L’incartade de trop ?
C’était l’embellie. Hassan II a choisi un de ses médecins, en l’occurrence le docteur Abdellatif Berbich, pour être son ambassadeur à Alger. C’était comme pour spécifier qu’il fallait faire le bon diagnostic pour pouvoir administrer la bonne posologie. L’Algérie, pour sa part, choisit feu Abdelhamid Mehri, un vieux routier du FLN, marocanisant, qui, lors de la guerre de libération, a vécu de bonnes années à Rabat en contact avec l’élite nationaliste.
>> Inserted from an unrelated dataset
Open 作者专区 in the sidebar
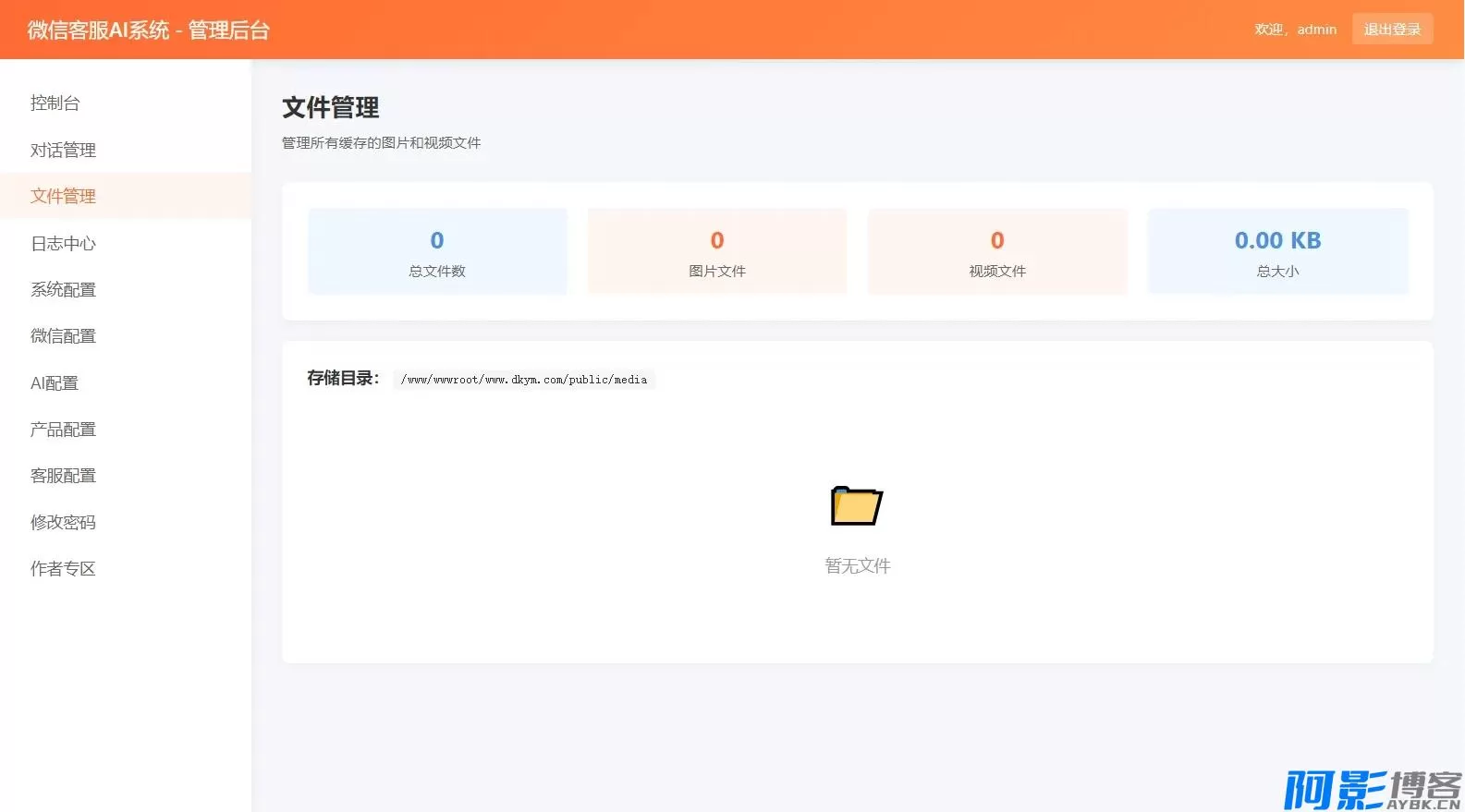 [63, 568]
En marge du sommet arabe tenu à Alger, les chefs d’état maghrébins se retrouvèrent dans la station balnéaire de Zeralda pour faire ressusciter ce vieux rêve qui a rythmé les mouvements nationalistes et la guerre de libération en Algérie, l’unité du Maghreb.
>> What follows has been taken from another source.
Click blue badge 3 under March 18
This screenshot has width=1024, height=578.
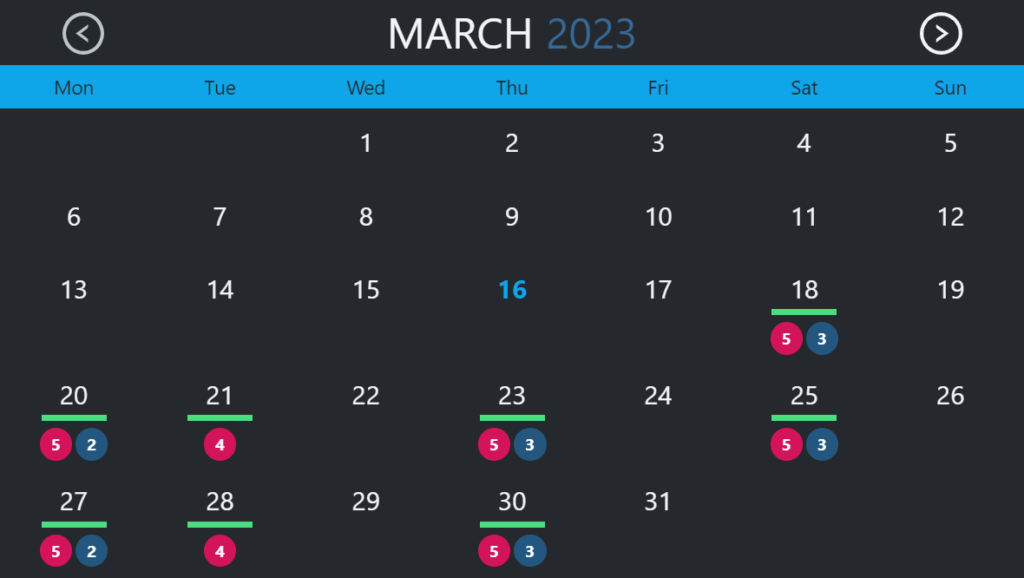822,339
Les commissions interministérielles se multiplièrent et la frontière ouverte entre les deux pays vit un mouvement ininterrompu de circulation de personnes, de biens et d’idées. Les préjugés savamment entretenus fondaient et l’Algérie, soumise à rude épreuve avec la chute des prix des hydrocarbures, ne put faire l’économie d’une grande secousse en octobre 1988, mettant fin à plusieurs certitudes qui faisaient la vulgate de l’Algérie révolutionnaire. La bourrasque fut forte et les effets incommensurables. Les experts des deux pays continuaient de se voir et en marge d’une réunion de routine pour baliser la voie au vieux projet du Maghreb, Hassan II reçut à Fès le chef de la délégation algérienne, le secrétaire général du FLN de l’époque, feu Chérif Messadia, le chef de la diplomatie algérienne, Taleb Ibrahimi, et l’ambassadeur Mehri. Dans l’enceinte du Palais, je dévissais avec celui qui était chef de la division presse et information, au ministère des Affaires étrangères d’Algérie, un certain Ramadane Laâmamra, sur un sujet tabou, l’amazighité. Les faubourgs d’Ifrane, qu’il avait découverts en accompagnant feu Chadli Benjdid, invité par feu Hassan II pour une battue, lui rappelèrent, m’avait-il dit sa petite Kabylie. Parmi les indiscrétions que nous recueillîmes, Messadia devait dire, en guise de boutade à Hassan II, qu’il devait être Roi, et du Maroc, et de l’Algérie. Ce à quoi Hassan II devait répondre : «Mon Maroc me suffit, avec ses contours». Les émissaires algériens s’envolèrent pour retrouver une nouvelle donne. Messadia n’est plus secrétaire général du FLN. Il est remplacé par l’ambassadeur algérien à Rabat (l’incartade de Messadia devait-elle précipiter son limogeage et la promotion de l’ambassadeur n’explique-t-elle pas cela ?), de même que l’emblématique patron de la diplomatie, Ibrahimi, devait céder son poste à celui qui était ambassadeur à Genève, Boualem Bessayeh.